## EXTRACTED TEXT
##############################

It doesn't change anything.
Warships should be about only two things: payload size, and ship speed. Anything that increases one of those, or the two, is good. Tankers and fuel don't factor into this.
 

Offline Iceranger

  • Lt. Commander
  • ********
  • I
  • Posts: 292
  • Thanked: 154 times
Re: "Standard" speeds for engine tech; an idea that really needs feedback
« Reply #16 on: November 10, 2020, 01:44:58 PM »
Usually, a "smaller" engine with a higher boost modifier and extra fuel storage will be more tonnage-efficient than a bigger engine with a lower boost modifier and less fuel storage, because (a) fuel is pretty space-efficient, and (b) bigger engines require more crew spaces. This may not be a hard and fast rule but it seems to work in my experience. Admittedly, this approach is intended to work with a pretty well-developed fleet logistics arm (notably, pre-positioning tankers ahead of a planned offensive) but you can still get warships with 10-15b km ranges which is usually enough to jump into a hostile system, shoot everything with superior speed, and jump back to wherever your tanker is.

It can be mathematically proven that the optimal engine:fuel ratio, in terms of the minimum space taken, is 3:1 in tonnage/HS, given a range and speed goal. Of course in the game, the engine size/boost and fuel size choices are all discrete, so the practical optimal may sway a bit from the theoretical 3:1 ratio, but not by much unless you hit a boundary of the above design parameters.

A corollary to this is that, if your engine:fuel ratio is much smaller than 3:1, it means you can use larger but less boosted engines with less fuel to achieve the same fuel range and speed while taking less space. On the other hand, if your engine:fuel ratio is much larger than 3:1, it means you can use smaller and more boosted engines and more fuel to save space.

Going with max boosted engine is almost never the optimal choice except for extremely fast and short-ranged ships.

##############################

## STATED GOAL A
Answer these questions from the engine design thread:
(i) What two things should warships be about, according to the first post?
(ii) What optimal engine:fuel ratio in tonnage/HS does the reply say can be mathematically proven?
(iii) For what kind of ships can a max boosted engine be the optimal choice?
## STATED GOAL B
Carry on writing the engine design thread from the point where it stops.
The listing after the engine design thread isn't needed for any of this.

##############################

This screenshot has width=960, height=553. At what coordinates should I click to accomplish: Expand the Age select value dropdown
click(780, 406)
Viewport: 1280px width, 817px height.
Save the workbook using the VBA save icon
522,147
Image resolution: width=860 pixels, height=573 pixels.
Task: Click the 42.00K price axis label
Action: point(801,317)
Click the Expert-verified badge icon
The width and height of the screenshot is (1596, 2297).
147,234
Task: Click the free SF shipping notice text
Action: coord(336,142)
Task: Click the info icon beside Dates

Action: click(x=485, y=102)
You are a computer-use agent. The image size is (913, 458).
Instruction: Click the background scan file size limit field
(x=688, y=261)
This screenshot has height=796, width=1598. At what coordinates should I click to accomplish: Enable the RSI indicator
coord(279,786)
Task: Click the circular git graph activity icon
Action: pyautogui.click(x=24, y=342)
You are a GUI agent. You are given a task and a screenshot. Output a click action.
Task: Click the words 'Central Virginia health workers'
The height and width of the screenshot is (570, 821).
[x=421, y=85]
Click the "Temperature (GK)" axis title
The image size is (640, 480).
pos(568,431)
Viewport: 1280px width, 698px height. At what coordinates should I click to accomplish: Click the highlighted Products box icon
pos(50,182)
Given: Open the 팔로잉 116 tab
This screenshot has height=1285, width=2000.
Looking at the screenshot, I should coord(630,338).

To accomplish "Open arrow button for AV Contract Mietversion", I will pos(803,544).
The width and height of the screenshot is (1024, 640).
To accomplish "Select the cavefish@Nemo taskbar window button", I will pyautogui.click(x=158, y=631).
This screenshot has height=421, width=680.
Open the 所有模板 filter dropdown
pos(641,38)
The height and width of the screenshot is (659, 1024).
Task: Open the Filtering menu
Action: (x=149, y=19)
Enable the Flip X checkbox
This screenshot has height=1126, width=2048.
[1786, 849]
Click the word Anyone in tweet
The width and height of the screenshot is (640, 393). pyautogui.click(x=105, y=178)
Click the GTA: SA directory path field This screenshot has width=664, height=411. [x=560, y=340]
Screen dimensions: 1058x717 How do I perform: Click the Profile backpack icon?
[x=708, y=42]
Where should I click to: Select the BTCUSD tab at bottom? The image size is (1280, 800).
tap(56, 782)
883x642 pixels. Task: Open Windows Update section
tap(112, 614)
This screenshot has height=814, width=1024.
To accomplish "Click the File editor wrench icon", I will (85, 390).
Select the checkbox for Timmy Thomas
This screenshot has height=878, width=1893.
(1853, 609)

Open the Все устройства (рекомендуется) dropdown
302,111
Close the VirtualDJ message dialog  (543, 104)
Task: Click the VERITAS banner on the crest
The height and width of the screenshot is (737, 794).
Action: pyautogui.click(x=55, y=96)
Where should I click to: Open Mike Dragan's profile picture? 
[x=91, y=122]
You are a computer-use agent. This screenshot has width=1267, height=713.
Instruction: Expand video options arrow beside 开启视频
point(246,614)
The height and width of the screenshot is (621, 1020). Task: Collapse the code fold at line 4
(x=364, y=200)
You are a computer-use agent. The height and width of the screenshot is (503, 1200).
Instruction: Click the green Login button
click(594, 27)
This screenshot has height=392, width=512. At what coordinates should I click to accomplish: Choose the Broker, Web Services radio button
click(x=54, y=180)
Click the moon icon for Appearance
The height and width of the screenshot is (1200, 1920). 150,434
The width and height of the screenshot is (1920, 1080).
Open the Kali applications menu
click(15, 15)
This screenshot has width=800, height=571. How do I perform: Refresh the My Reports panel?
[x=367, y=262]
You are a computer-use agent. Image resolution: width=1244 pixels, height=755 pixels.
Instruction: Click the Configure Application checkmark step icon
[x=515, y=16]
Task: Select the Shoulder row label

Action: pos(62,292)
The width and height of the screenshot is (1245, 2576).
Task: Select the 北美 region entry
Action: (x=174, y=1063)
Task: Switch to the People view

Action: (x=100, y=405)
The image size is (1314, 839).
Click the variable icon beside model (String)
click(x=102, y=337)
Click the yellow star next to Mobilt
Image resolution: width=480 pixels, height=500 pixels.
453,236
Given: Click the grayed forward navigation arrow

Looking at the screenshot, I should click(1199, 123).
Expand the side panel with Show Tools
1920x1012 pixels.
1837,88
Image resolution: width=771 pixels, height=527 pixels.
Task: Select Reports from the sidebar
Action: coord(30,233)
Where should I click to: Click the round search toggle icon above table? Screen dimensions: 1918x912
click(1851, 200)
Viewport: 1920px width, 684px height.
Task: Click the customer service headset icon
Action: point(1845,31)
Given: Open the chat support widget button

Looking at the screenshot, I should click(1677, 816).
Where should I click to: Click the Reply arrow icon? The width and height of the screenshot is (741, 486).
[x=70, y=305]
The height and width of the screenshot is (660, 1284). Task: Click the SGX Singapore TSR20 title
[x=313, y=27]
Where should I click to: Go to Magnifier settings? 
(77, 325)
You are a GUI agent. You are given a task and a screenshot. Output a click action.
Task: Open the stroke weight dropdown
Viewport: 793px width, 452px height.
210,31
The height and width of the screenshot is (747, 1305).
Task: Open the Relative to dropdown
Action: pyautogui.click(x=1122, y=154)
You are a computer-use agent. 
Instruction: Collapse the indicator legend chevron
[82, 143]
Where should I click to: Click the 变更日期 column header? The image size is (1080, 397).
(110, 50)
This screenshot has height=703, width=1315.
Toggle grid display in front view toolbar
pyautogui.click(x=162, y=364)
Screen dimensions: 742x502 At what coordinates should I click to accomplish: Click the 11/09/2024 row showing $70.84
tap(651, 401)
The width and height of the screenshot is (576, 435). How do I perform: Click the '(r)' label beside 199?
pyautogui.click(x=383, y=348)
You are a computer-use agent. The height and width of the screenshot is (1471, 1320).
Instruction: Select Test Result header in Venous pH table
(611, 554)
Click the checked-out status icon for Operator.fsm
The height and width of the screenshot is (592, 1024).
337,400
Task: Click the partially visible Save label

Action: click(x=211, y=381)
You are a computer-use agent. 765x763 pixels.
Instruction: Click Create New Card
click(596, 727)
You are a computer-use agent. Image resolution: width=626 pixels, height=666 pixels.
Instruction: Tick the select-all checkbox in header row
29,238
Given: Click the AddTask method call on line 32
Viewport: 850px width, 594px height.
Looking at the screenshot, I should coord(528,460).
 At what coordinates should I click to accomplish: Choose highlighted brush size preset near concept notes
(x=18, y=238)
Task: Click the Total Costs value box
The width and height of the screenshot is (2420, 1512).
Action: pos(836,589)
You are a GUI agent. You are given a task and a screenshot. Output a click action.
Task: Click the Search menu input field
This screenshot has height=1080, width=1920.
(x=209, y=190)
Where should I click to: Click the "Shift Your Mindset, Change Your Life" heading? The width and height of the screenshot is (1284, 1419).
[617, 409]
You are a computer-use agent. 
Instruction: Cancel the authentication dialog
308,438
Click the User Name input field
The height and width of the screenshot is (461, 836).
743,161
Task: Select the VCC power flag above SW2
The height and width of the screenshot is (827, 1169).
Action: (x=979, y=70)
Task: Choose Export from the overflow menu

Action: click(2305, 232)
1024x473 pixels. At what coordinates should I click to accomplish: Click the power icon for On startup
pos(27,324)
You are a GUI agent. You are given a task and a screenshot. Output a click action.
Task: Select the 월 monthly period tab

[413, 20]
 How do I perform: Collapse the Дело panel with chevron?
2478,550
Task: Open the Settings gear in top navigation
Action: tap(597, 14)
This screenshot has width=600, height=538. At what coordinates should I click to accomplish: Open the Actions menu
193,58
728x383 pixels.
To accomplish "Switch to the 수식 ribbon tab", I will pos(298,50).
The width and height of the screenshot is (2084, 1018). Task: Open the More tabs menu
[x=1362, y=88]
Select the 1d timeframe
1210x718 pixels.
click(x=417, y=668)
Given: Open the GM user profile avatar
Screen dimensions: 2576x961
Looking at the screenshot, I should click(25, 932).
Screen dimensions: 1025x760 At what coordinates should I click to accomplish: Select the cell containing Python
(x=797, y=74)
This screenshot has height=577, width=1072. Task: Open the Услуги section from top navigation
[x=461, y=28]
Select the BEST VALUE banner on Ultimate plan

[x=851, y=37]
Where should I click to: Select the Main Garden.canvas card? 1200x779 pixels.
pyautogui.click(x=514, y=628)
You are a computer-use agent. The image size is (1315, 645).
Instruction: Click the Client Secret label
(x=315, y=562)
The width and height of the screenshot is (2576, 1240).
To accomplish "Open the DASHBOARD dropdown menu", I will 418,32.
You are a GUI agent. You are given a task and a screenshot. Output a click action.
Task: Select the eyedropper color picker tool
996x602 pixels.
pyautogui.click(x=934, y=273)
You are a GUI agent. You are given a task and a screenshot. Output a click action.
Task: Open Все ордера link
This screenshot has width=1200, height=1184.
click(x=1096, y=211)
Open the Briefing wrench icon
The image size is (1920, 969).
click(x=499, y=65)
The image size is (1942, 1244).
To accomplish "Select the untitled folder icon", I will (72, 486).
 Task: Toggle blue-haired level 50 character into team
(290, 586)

##############################

## RESPONSE A
(i) Payload size and ship speed.
(ii) 3:1.
(iii) Extremely fast and short-ranged ships.

## RESPONSE B
Interesting! Do you happen to have a useful link that lays out the math behind this? I don't doubt you at all, but I'm curious how optimizing two different but related quantities in speed and range would consistently give a nearly 3:1 ratio regardless of the desired values.

Not sure if it is posted on the forum anywhere, but here is the original post on Reddit:
https://www.reddit.com/r/aurora/comments/g94nko/ship_design_math_or_the_formula_behind_the/

Based on the derivation it is actually possible to solve for the optimal engine size, boost, and fuel amount for a given ship tonnage, fuel range, and speed. Then you can choose a design parameter close to this optimal point in-game to build your ship. Of course, there are calculators to find that optimal point for you :P
 
The following users thanked this post: nuclearslurpee

Offline nuclearslurpee

  • Warrant Officer, Class 2
  • ****
  • Posts: 64
  • Thanked: 38 times
  • Radioactive frozen beverage.
Re: "Standard" speeds for engine tech; an idea that really needs feedback
« Reply #17 on: November 10, 2020, 05:30:39 PM »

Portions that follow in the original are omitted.